Açores registam "descida sistemática" do número de deportações

Açores registam "descida sistemática" do número de deportações

 

Lusa/AO Online   Regional   6 de Dez de 2014, 10:47

O Governo dos Açores considerou hoje que a "descida sistemática" do número de deportados dos Estados Unidos da América e Canadá nos últimos anos se deve à consciencialização dos emigrantes para a importância da nacionalização no país de acolhimento.

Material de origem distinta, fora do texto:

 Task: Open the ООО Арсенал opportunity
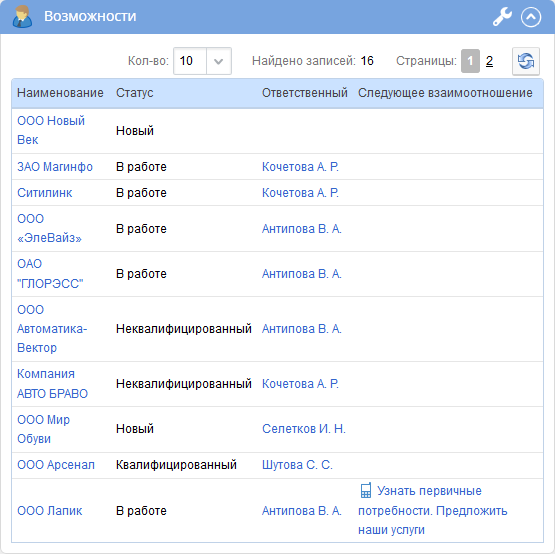coord(56,465)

O diretor açoriano das Comunidades, Paulo Teves, adiantou à agência Lusa que, em 2011, os Açores receberam 63 deportados, em 2012 foram 59, em 2013 desceu para 37 e este ano totalizam, até agora, 22, sendo que 85 a 90% são homens com idades entre os 25 e os 49 anos.

Os maiores fluxos de deportações para os Açores aconteceram em 1999, 2006 e 2008, sobretudo devido à implementação de políticas de imigração "mais restritivas" nos Estados Unidos da América (EUA) e Canadá, onde reside uma grande comunidade emigrante açoriana.

Paulo Teves destacou o “trabalho em rede” desenvolvido nos dois lados do Atlântico, sobretudo a partir de 2011/2012, no sentido de sensibilizar todos os emigrantes para a importância de adquirirem a nacionalidade norte-americana ou canadiana.

“Tendo a nacionalidade, o individuo não é alvo de deportação”, disse o diretor regional das Comunidades, revelando que na origem de muitas deportações continuam a estar crimes relacionados com droga, agressões ou assaltos, entre outros.

O primeiro caso conhecido de deportação de um emigrante açoriano data de 1987, e teve origem no Canadá.

Um estudo do Centro de Estudos Sociais da Universidade dos Açores, apresentado em 2012, revela que os EUA e o Canadá deportaram para o arquipélago 1.175 emigrantes portugueses nos últimos 25 anos.

Para atenuar o impacto da deportação na vida do próprio e da família, o governante açoriano referiu que a rede montada tem permitido acolher “o melhor possível” quem chega às ilhas, sendo que as autoridades locais recebem com antecedência uma ficha socio-biográfica do deportado, permitindo dar resposta às reais necessidades.

“Nós, com antecedência, com as organizações aqui nos Açores, conseguimos desenhar um plano de integração específico para o cidadão em causa”, disse Paulo Teves, nomeadamente proporcionando aulas de português, apoio psicológico, alojamento para quem não tem uma rede familiar de suporte nas ilhas, entre outras coisas.

Em 2011, o Governo Regional dos Açores lançou o programa LEGAL (Legalization Effort of the Government of the Azores and Logistics), que visa prevenir as deportações dos EUA e Canadá, sensibilizando para a naturalização dos cidadãos das comunidades açorianas residentes nestes países.

Segundo o diretor regional das Comunidades, apesar de nalguns casos as deportações não serem definitivas, muitos optam por permanecer nos Açores passados dez anos, porque refazem as suas vidas nas ilhas.

“Sabe que depois de dez anos também já se criam redes próprias cá. Há muitos cidadãos que criaram família e aquele desejo de regressar não é tão intenso como no primeiro ano quando chegaram”, afirmou Paulo Teves, sem avançar dados concretos de quantos deportados optaram por ficar de vez nos Açores.